Exercise prompt - Using the records below, give again exactly the lines from the line that contains "Jobs (714, 134)" through the line that contains "Privacy (852, 2007)", both ends included, and only those.

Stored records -
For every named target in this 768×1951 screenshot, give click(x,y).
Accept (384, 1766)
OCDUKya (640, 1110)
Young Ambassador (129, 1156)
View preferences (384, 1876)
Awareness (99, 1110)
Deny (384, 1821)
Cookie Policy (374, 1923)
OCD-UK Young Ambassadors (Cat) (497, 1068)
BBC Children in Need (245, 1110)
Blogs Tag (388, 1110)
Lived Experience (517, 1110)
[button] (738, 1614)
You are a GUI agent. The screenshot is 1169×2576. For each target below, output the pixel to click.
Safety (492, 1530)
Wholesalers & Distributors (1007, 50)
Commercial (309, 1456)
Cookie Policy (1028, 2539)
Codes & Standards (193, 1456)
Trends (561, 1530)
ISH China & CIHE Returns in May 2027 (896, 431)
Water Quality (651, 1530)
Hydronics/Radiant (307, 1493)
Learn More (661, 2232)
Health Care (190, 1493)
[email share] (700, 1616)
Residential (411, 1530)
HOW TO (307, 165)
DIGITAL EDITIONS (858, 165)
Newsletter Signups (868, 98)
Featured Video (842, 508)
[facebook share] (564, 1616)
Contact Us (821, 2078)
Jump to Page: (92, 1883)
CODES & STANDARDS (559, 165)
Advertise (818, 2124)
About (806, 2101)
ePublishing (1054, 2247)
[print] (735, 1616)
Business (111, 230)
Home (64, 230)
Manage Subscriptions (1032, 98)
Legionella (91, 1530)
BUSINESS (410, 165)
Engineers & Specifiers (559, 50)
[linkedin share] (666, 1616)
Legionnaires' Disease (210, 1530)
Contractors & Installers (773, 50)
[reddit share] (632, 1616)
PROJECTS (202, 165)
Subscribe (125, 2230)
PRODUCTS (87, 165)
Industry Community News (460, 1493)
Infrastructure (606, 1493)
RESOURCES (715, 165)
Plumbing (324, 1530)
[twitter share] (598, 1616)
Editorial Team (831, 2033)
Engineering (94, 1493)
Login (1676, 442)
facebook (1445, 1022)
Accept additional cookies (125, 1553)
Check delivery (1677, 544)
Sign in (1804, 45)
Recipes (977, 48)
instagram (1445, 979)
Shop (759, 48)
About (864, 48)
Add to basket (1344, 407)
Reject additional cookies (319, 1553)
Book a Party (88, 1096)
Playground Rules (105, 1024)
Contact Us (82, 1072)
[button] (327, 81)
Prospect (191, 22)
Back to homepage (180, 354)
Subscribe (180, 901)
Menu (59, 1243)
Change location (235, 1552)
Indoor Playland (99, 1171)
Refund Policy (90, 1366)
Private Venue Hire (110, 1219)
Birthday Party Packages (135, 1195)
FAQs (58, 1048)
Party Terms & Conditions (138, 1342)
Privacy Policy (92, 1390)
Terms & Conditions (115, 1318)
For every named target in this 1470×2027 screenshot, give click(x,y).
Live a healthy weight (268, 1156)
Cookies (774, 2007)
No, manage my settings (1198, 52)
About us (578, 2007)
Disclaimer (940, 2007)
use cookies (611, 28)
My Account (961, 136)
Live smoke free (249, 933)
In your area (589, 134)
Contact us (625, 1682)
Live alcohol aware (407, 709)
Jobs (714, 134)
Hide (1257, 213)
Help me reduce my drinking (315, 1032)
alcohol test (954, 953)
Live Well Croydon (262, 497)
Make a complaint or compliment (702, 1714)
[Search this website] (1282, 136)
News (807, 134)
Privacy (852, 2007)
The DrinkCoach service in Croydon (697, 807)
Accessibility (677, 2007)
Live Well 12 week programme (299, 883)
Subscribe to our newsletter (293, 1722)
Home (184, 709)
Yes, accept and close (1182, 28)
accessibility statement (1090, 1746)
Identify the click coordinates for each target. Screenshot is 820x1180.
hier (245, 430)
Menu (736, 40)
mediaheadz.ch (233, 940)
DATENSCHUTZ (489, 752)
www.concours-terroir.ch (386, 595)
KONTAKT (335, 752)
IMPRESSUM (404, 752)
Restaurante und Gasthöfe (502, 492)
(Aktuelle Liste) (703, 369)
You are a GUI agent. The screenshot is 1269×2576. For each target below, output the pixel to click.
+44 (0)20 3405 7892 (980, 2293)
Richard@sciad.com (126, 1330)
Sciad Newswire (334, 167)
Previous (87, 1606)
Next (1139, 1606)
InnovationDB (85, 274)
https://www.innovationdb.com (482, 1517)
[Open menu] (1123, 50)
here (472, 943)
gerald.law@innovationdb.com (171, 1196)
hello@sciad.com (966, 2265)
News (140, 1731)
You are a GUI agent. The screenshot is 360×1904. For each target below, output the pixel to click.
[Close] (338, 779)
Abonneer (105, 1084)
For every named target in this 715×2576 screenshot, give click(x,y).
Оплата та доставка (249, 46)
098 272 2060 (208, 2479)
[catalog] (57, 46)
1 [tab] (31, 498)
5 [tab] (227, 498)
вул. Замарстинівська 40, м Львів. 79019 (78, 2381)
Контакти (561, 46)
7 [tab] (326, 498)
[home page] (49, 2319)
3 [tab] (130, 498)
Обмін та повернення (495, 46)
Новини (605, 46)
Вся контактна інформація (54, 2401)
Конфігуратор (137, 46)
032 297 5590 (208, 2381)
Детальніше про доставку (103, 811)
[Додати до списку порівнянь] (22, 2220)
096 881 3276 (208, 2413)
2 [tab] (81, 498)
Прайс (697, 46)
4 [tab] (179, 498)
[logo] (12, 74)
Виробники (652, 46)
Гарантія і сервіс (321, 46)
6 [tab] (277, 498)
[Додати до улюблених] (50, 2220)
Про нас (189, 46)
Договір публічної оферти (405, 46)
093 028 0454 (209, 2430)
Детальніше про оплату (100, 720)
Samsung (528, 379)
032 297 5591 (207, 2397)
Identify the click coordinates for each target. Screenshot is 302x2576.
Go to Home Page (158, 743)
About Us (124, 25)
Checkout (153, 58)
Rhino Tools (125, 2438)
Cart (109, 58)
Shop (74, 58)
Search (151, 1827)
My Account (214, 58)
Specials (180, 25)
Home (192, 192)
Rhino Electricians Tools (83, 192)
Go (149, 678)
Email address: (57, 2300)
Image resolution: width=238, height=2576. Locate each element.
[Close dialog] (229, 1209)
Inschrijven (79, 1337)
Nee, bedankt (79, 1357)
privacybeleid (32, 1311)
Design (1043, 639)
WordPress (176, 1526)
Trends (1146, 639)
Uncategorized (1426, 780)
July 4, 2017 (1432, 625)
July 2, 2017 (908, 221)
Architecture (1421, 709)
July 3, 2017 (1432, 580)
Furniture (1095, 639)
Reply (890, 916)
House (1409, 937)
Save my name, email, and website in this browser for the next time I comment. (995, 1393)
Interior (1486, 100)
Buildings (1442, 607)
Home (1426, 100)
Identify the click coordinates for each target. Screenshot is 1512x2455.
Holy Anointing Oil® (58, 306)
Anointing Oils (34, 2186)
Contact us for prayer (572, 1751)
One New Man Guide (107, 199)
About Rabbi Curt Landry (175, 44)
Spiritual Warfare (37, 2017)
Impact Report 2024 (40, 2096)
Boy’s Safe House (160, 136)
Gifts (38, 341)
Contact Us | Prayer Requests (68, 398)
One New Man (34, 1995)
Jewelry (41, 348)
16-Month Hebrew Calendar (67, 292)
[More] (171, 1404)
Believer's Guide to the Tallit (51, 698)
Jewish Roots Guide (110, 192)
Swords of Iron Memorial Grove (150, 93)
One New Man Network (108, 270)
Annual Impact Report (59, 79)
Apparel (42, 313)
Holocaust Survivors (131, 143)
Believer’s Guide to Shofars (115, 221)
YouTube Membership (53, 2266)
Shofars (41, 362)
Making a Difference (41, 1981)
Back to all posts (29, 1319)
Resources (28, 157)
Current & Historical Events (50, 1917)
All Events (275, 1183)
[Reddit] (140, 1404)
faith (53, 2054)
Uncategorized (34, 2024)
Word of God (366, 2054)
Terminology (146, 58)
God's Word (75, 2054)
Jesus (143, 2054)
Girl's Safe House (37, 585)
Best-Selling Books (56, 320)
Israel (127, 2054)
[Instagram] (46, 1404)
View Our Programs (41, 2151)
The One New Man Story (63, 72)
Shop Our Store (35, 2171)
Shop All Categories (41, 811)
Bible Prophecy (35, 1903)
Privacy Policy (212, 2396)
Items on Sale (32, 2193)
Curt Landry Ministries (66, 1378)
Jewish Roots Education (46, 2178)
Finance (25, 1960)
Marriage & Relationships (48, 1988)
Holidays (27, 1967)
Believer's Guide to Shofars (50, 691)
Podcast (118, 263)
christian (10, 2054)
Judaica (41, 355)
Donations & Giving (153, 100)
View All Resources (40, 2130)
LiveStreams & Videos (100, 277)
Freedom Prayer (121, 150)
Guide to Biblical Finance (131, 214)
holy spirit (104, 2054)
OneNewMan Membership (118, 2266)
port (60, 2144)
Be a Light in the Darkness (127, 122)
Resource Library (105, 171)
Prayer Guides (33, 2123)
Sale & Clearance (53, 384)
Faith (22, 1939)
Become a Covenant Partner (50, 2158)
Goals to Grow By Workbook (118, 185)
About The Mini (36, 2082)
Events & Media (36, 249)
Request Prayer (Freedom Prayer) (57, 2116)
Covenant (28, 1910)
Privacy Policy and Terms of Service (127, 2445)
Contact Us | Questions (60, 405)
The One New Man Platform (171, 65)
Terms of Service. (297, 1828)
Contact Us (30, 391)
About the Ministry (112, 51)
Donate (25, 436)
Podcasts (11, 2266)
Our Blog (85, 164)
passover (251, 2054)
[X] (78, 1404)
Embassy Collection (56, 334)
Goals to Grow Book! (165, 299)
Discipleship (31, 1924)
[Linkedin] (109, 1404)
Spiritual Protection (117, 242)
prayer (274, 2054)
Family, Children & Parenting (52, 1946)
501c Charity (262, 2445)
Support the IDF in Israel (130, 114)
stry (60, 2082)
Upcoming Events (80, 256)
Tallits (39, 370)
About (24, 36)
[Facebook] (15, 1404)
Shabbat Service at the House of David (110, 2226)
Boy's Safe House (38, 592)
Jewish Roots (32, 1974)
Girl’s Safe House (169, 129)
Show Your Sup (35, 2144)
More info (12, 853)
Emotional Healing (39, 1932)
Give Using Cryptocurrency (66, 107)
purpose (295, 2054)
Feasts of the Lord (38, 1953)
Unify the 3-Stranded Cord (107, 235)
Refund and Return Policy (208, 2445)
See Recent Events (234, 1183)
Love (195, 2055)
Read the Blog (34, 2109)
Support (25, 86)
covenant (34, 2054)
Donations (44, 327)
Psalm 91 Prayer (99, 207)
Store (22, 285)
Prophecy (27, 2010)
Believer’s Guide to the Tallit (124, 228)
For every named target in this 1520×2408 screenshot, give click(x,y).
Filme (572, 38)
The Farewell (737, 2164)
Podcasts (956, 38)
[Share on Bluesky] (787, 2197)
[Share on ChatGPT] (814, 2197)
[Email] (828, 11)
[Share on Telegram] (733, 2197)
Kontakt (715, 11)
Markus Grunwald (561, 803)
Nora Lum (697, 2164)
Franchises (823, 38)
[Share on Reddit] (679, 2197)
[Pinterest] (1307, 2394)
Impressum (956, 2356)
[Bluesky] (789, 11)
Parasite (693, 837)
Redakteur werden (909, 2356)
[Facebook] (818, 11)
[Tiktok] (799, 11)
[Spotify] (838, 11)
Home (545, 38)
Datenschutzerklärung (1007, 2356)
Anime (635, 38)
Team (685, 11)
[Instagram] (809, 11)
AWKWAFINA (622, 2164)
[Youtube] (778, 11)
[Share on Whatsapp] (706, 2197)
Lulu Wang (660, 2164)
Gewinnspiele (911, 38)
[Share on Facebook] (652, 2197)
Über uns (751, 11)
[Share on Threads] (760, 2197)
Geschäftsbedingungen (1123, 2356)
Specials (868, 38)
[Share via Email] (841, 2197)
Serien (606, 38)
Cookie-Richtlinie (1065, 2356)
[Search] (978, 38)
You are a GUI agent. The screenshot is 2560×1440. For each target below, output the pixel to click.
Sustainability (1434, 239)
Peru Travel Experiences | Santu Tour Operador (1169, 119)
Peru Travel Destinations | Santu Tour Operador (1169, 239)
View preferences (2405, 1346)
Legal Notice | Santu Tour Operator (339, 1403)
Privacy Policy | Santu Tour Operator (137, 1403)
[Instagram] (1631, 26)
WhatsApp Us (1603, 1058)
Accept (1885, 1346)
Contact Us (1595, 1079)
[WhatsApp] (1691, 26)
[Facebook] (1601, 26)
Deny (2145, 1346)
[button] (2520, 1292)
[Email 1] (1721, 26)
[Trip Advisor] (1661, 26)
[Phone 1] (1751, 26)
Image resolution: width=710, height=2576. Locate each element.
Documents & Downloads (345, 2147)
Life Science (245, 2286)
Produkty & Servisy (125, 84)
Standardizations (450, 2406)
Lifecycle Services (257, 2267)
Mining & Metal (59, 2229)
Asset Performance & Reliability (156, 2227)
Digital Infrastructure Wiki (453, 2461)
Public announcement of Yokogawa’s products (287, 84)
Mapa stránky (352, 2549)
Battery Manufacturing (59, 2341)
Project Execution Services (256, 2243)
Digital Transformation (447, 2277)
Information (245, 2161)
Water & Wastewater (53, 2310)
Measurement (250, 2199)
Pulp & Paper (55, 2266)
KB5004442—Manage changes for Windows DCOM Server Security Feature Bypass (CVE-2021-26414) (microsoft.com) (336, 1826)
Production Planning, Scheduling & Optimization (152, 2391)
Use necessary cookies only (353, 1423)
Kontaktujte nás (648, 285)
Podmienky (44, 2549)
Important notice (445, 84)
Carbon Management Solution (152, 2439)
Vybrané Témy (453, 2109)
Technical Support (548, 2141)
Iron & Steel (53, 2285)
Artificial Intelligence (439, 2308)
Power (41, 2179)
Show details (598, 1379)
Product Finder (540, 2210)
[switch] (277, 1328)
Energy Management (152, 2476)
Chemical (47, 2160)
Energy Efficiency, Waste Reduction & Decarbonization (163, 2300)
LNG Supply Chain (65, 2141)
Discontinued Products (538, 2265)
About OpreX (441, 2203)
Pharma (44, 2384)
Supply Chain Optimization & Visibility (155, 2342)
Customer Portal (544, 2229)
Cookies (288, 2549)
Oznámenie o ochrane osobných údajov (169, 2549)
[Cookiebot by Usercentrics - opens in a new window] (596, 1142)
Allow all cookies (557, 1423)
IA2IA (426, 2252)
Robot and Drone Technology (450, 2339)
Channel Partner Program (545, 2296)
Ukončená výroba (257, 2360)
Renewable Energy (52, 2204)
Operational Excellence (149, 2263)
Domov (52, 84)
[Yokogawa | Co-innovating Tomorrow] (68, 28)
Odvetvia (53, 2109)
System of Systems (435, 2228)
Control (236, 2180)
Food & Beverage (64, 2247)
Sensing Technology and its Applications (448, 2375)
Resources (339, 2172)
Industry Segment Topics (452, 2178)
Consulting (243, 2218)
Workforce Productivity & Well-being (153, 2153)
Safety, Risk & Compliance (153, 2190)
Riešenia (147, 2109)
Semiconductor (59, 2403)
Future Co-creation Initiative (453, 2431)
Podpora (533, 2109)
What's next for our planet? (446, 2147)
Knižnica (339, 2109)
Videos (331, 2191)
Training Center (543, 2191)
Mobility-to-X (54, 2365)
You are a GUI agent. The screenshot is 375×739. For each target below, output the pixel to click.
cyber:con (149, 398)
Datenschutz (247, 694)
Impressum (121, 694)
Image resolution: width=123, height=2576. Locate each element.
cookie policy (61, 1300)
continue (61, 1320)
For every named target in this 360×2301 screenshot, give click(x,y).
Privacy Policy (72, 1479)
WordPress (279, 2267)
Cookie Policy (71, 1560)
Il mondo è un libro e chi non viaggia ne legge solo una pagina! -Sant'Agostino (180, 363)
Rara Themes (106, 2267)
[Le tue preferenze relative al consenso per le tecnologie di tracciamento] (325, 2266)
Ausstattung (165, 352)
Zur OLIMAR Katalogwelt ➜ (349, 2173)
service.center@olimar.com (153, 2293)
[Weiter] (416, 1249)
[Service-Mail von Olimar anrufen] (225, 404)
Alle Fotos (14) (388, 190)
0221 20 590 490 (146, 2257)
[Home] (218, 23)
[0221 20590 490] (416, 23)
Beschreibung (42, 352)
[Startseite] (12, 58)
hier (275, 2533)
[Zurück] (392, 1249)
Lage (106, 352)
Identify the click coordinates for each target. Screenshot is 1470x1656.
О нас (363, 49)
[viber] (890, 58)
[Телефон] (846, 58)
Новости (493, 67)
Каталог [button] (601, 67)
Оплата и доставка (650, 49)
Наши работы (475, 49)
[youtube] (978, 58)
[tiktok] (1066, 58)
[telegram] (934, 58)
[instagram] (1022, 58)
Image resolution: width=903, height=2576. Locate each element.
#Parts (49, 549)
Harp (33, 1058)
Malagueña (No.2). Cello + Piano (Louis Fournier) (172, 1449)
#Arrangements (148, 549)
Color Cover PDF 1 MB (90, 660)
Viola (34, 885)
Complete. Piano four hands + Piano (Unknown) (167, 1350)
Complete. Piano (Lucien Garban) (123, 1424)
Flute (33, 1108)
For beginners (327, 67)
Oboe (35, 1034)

The answer -
Jobs (714, 134)
Hide (1257, 213)
Help me reduce my drinking (315, 1032)
alcohol test (954, 953)
Live Well Croydon (262, 497)
Make a complaint or compliment (702, 1714)
[Search this website] (1282, 136)
News (807, 134)
Privacy (852, 2007)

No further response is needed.